Once the green hydrogen is produced, additional challenges await in combusting it for use in utility turbines. This includes issues like control of nitrous oxides (NOx) emissions, and the fact that combusted hydrogen is corrosive to the materials currently used to make turbine blades.
For purposes of this article, we assume all these technical challenges will be resolved. But there is still a proverbial elephant in the room. An elephant no one seems to be talking about (Figure 1 at top). The drive to reduce the cost of green hydrogen production is quietly assuming the electrolyzers would be operating at relatively high annual load factors. And reliance on only renewables local to the electrolyzer, or its local utility, or even the local wholesale market, will not support such high load factors. They lack constancy and, importantly, time diversity.
The solution? Time-diversified renewable energy resources brought together over long distances by cost-effective, interregional electric transmission.

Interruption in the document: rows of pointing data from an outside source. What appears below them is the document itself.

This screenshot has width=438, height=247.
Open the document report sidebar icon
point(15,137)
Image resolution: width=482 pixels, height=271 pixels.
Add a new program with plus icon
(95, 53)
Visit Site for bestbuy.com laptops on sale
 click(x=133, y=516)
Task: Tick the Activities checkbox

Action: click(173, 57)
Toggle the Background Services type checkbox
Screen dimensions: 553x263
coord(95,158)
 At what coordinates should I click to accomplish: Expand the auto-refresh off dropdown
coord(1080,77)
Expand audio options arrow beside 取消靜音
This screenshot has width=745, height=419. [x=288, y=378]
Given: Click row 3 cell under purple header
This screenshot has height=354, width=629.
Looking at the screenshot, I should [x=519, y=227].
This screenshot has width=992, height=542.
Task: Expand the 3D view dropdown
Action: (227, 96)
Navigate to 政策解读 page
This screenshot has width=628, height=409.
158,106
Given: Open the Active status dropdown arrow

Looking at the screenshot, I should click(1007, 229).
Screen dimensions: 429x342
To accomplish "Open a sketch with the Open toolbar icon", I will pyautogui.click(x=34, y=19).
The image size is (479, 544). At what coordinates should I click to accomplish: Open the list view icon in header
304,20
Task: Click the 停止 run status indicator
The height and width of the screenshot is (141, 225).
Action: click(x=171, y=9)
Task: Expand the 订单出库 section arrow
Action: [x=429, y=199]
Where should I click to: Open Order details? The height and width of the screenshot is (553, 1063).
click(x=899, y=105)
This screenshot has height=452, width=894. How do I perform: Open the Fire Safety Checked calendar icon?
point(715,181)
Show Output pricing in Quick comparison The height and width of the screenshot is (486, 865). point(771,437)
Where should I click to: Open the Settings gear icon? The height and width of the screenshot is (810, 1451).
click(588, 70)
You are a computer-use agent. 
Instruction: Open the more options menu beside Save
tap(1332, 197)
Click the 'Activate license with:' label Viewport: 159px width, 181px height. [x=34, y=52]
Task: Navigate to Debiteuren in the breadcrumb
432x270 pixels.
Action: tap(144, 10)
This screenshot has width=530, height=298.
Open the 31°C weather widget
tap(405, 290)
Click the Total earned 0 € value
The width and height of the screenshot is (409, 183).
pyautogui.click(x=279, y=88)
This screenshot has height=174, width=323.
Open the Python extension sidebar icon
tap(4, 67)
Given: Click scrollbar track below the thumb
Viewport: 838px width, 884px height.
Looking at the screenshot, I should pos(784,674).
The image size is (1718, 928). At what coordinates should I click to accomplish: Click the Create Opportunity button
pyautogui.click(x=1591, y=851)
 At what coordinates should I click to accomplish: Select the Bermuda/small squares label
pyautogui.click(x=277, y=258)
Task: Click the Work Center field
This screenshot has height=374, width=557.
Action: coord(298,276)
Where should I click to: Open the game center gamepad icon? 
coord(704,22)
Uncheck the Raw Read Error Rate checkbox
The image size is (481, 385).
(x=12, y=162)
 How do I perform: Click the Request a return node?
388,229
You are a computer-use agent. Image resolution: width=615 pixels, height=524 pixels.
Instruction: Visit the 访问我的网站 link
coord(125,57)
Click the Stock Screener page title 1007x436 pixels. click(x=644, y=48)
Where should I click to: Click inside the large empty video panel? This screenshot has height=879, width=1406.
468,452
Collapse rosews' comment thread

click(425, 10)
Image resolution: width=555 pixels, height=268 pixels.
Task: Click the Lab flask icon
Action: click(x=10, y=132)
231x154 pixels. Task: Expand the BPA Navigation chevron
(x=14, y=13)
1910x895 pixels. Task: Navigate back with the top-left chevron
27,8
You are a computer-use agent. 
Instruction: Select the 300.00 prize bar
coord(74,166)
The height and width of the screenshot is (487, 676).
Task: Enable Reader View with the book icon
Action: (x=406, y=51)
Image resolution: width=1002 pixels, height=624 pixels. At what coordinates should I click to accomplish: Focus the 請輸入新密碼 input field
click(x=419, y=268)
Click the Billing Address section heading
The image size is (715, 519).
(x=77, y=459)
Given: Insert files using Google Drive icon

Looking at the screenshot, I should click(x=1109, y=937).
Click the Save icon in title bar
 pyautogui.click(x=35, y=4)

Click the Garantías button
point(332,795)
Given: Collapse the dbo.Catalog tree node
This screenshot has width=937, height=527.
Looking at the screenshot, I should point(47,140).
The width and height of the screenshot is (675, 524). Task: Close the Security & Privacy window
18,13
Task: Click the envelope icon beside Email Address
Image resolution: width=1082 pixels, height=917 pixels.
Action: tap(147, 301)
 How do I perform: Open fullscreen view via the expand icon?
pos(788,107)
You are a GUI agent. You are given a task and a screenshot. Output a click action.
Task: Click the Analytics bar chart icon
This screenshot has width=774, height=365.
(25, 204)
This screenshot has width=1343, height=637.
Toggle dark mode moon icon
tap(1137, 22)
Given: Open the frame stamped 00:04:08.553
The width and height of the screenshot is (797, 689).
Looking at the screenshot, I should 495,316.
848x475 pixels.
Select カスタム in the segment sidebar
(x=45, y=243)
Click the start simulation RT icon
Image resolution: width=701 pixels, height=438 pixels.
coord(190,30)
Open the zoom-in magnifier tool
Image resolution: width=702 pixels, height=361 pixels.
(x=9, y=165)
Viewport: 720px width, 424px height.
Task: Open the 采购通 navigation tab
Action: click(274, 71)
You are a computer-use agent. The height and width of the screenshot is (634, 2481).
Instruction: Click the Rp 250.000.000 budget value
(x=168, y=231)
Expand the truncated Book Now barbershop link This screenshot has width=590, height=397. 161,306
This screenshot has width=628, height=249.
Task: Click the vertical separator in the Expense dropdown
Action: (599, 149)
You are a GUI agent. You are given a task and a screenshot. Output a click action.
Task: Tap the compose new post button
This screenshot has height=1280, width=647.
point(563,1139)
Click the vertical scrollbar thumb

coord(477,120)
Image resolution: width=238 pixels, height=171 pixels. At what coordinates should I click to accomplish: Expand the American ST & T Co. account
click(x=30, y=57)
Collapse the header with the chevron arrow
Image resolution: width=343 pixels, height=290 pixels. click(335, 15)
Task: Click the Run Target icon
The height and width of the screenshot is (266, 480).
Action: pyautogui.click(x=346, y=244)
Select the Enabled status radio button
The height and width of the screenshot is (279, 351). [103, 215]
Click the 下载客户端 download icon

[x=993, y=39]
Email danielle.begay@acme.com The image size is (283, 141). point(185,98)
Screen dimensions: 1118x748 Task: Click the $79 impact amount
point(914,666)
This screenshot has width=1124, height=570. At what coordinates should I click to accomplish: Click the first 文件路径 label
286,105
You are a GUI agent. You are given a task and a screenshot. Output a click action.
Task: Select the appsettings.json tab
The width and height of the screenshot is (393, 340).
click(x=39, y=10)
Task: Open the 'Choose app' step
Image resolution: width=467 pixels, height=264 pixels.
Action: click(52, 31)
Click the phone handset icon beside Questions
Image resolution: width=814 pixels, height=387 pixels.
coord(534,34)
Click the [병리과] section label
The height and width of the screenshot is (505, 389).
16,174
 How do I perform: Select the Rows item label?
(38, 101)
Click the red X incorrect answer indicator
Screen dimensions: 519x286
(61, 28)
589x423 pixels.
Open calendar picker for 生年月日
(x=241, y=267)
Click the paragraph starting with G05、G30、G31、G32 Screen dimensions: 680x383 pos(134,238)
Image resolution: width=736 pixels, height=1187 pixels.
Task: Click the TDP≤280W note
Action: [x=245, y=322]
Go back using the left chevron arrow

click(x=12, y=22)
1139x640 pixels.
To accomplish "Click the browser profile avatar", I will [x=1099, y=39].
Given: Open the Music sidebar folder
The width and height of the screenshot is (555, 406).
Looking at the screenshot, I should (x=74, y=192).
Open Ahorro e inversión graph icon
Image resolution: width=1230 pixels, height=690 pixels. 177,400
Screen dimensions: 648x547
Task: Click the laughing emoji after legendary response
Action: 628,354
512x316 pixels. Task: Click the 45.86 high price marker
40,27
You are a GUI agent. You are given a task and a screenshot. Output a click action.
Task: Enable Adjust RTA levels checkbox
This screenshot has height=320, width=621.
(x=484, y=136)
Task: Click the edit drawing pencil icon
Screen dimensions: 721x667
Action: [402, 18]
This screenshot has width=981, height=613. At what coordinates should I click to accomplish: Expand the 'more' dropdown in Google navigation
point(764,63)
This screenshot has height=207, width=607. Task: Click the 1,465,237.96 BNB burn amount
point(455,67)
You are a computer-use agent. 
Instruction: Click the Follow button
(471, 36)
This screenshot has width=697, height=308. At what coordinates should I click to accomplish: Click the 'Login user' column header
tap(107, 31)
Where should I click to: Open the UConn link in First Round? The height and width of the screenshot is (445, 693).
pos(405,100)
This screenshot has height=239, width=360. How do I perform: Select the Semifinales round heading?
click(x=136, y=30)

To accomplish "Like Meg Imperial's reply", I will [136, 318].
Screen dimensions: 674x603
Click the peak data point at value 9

Consider for example the green hydrogen project underway at the Intermountain Power Project (IPP) site near Delta, Utah. There, an existing 1,800-MW coal plant serves baseload power to municipal utilities in Utah and Southern California. The Southern California municipals have elected to retire the plant in 2025, two years earlier than previously planned. The plant would still exist, but its California customers will go away.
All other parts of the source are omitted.